• _抜粋文_
....
翻訳について考えていたのだった。
翻訳といえば、外国の言葉を日本語に置き換える作業だというのが社会通念だろう。わたしも研究者のはしくれとして、少なからず翻訳の仕事をしており、その大半はスペイン語やフランス語や英語を日本語に翻訳するものなのだが、逆に、芥川賞作家の多和田葉子氏の書き下ろし戯曲をスペイン語に翻訳したこともある。
翻訳というものは、辞書に載っている言葉をそのまま書き写せばいいというものではない。たとえば「信じられなかった」という原文があったとする。そのまま「信じられなかった」という日本語を使っていいときもあるが、前後の文脈によっては、修辞的な技法が必要になってくることがあり、そういう場合は、「目を疑った」とか「首を捻った」「小首をかしげた」などと工夫を凝らすことになる。こんなふうに言葉を選ぶ作業を日々行いながら、いったい翻訳とは何なのかを考えるようになった。
....
• _提示資料_
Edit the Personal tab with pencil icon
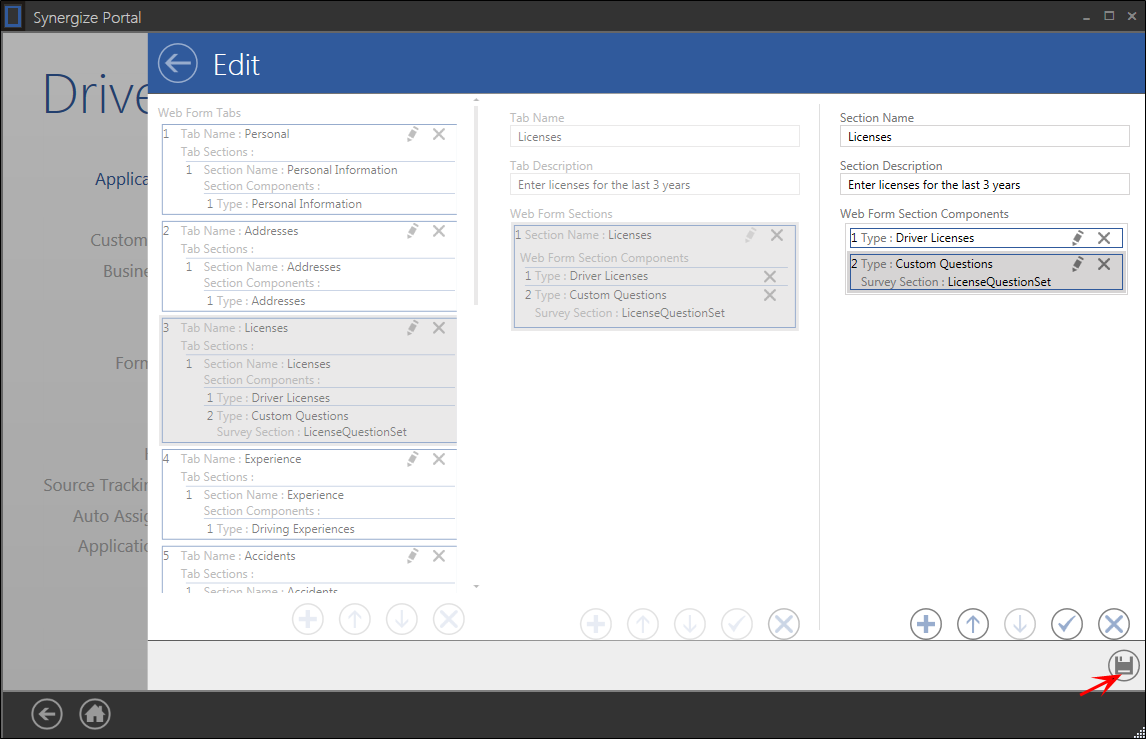This screenshot has height=739, width=1146. (412, 134)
....
• _練習問題_
**a.** 翻訳についての文章に基づき、次の問いに答えよ。
(i) 筆者がスペイン語に翻訳したのは、誰のどのような作品か。
(ii) 筆者の翻訳の仕事の大半は、どの言語を日本語に訳すものか。
(iii) 「信じられなかった」という原文の訳し方の工夫として、どんな表現が挙げられているか。
**b.** 翻訳についての文章から、「翻訳といえば、外国の言葉を日」を含む語句で始まり「なのかを考えるようになった。」で終わる部分を、一字も変えずに抜き出してください。

• _解答_
**a.**
(i) 芥川賞作家の多和田葉子氏の書き下ろし戯曲
(ii) スペイン語、フランス語、英語
(iii) 「目を疑った」「首を捻った」「小首をかしげた」

**b.**
翻訳といえば、外国の言葉を日本語に置き換える作業だというのが社会通念だろう。わたしも研究者のはしくれとして、少なからず翻訳の仕事をしており、その大半はスペイン語やフランス語や英語を日本語に翻訳するものなのだが、逆に、芥川賞作家の多和田葉子氏の書き下ろし戯曲をスペイン語に翻訳したこともある。
翻訳というものは、辞書に載っている言葉をそのまま書き写せばいいというものではない。たとえば「信じられなかった」という原文があったとする。そのまま「信じられなかった」という日本語を使っていいときもあるが、前後の文脈によっては、修辞的な技法が必要になってくることがあり、そういう場合は、「目を疑った」とか「首を捻った」「小首をかしげた」などと工夫を凝らすことになる。こんなふうに言葉を選ぶ作業を日々行いながら、いったい翻訳とは何なのかを考えるようになった。